Plots representing certain aspects of the predictions are generated using ggplot.
Ortholog statistics
Output files
- orthologs/- stats/- *_stats.yml: A YAML file containing ortholog statistics.
 
- hits/- *_hits.yml: A YAML file containing hit counts per database.
 
 
The following statistics of the predictions are calculated:
- percentage of consensus - the fraction of predictions which are supported by all the sources
- percentage of privates - the fractions of predictions which are supported by only 1 source
- goodness - the ratio of the real sum of scores to the theoretical maximum (i.e. the number of databases times the number of predictions).
Report generation
Output files
- *_dist/- *.html: The report in HTML format.
- run.sh: A script to correctly open the report.
- Other files necessary for the report.
 
- multiqc/- multiqc_report.html: A MultiQC report containing summary of all samples.
 
The report is generated per sample in the form of a React application.

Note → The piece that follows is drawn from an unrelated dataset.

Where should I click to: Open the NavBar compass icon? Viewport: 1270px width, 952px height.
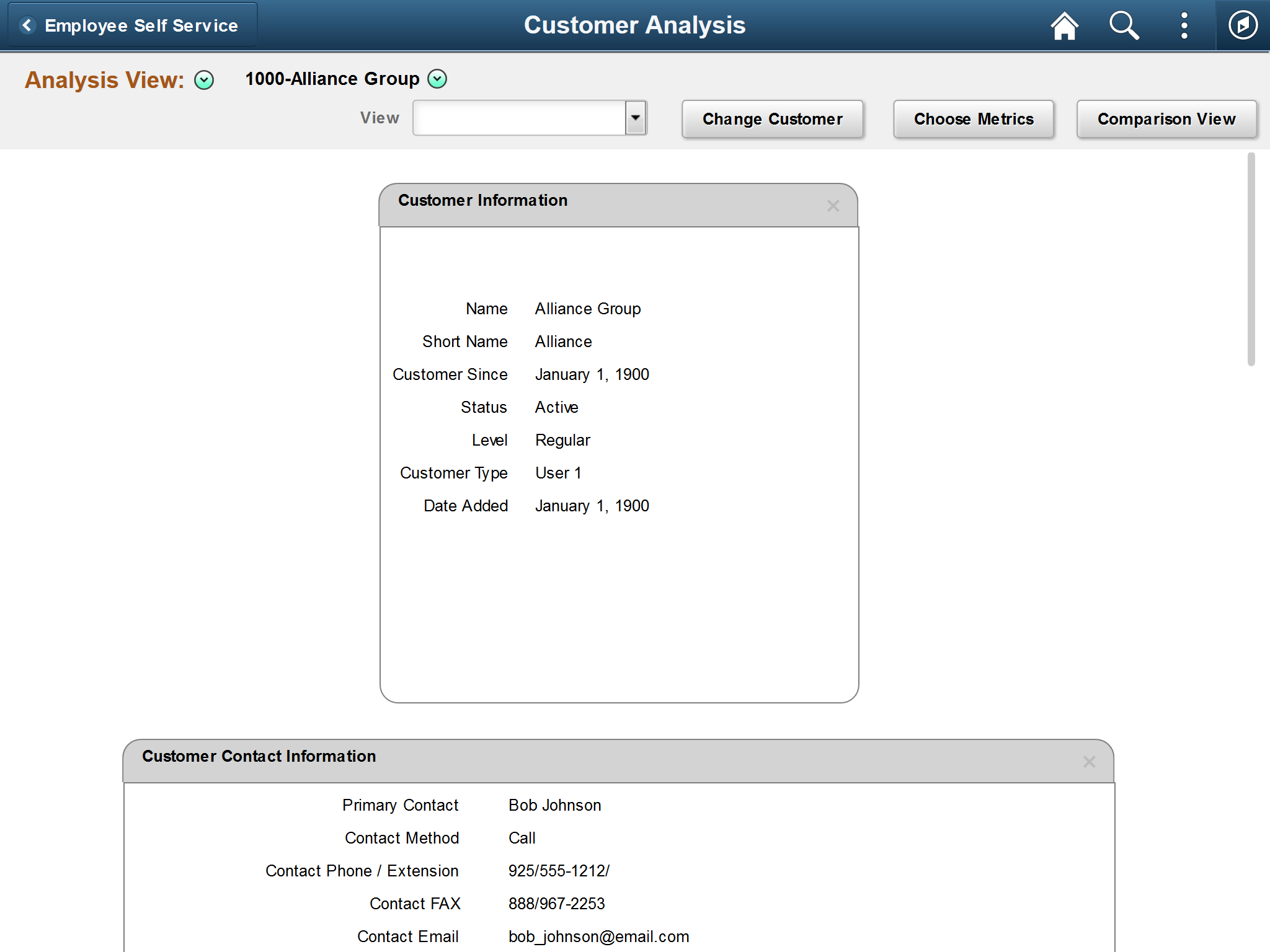pyautogui.click(x=1243, y=26)
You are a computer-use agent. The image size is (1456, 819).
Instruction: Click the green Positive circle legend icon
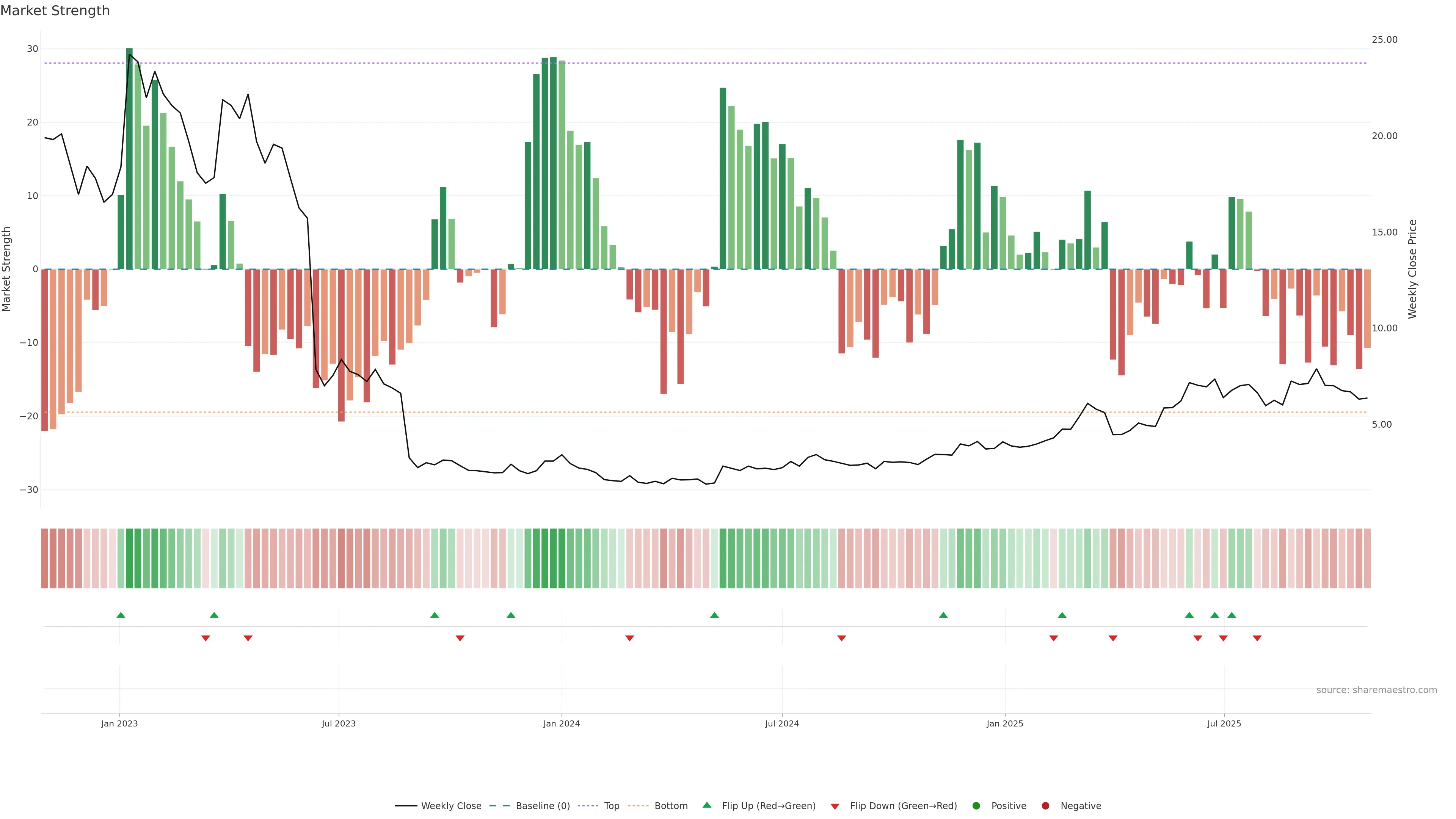pos(976,806)
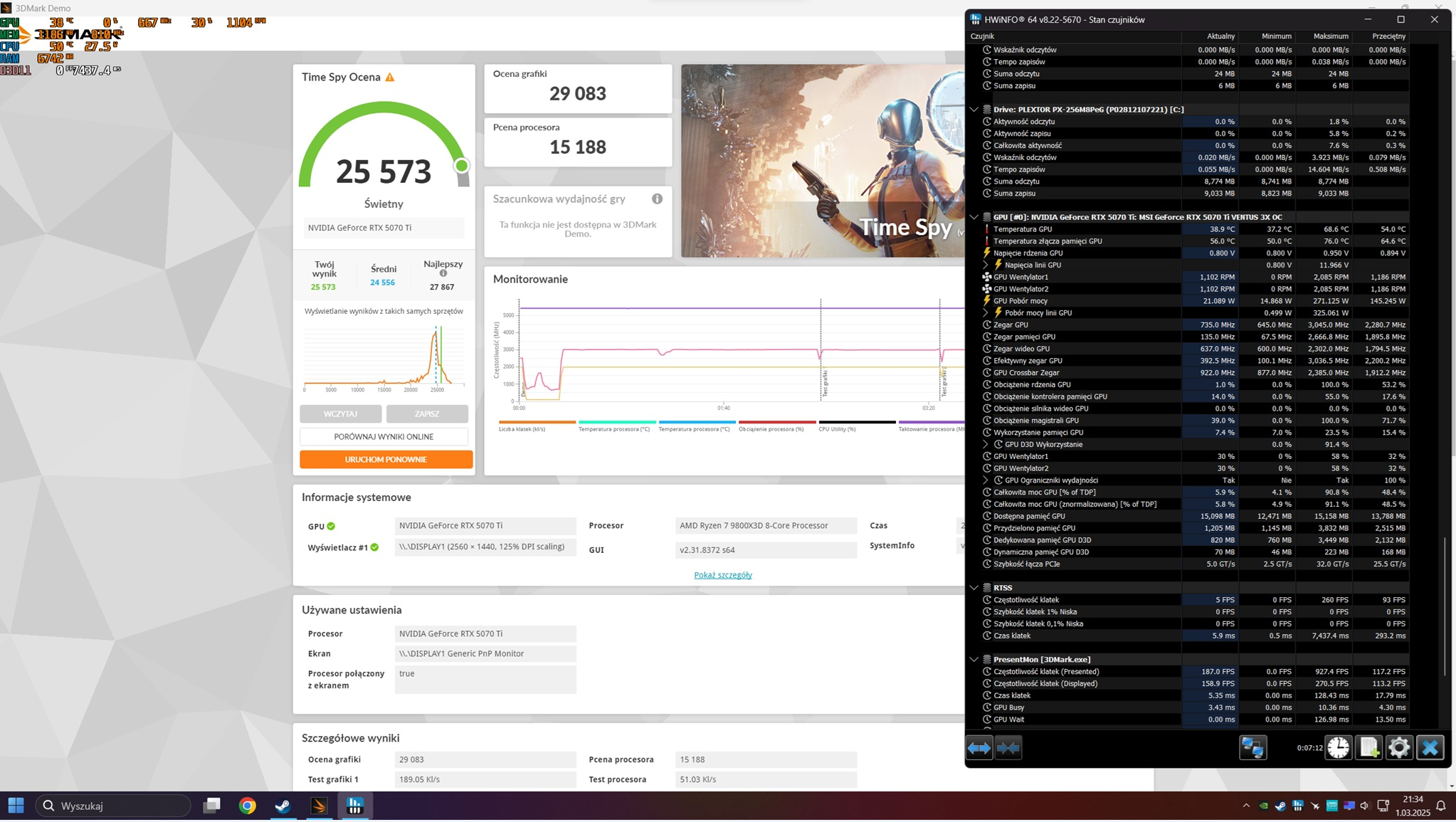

It must be hosted on localhost to work correctly. This can be done manually or with the run script provided.
A single MultiQC report is also generated. It contains a comparison of hit count and statistics for each sample, as well as a list of software versions used in the run.
Pipeline information
Output files
- pipeline_info/- Reports generated by Nextflow: execution_report.html,execution_timeline.html,execution_trace.txtandpipeline_dag.dot/pipeline_dag.svg.
- Reports generated by the pipeline: pipeline_report.html,pipeline_report.txtandsoftware_versions.yml. Thepipeline_report*files will only be present if the--email/--email_on_failparameter’s are used when running the pipeline.
- Reformatted samplesheet files used as input to the pipeline: samplesheet.valid.csv.
- Parameters used by the pipeline run: params.json.
 
- Reports generated by Nextflow: 
Nextflow provides excellent functionality for generating various reports relevant to the running and execution of the pipeline. This will allow you to troubleshoot errors with the running of the pipeline, and also provide you with other information such as launch commands, run times and resource usage.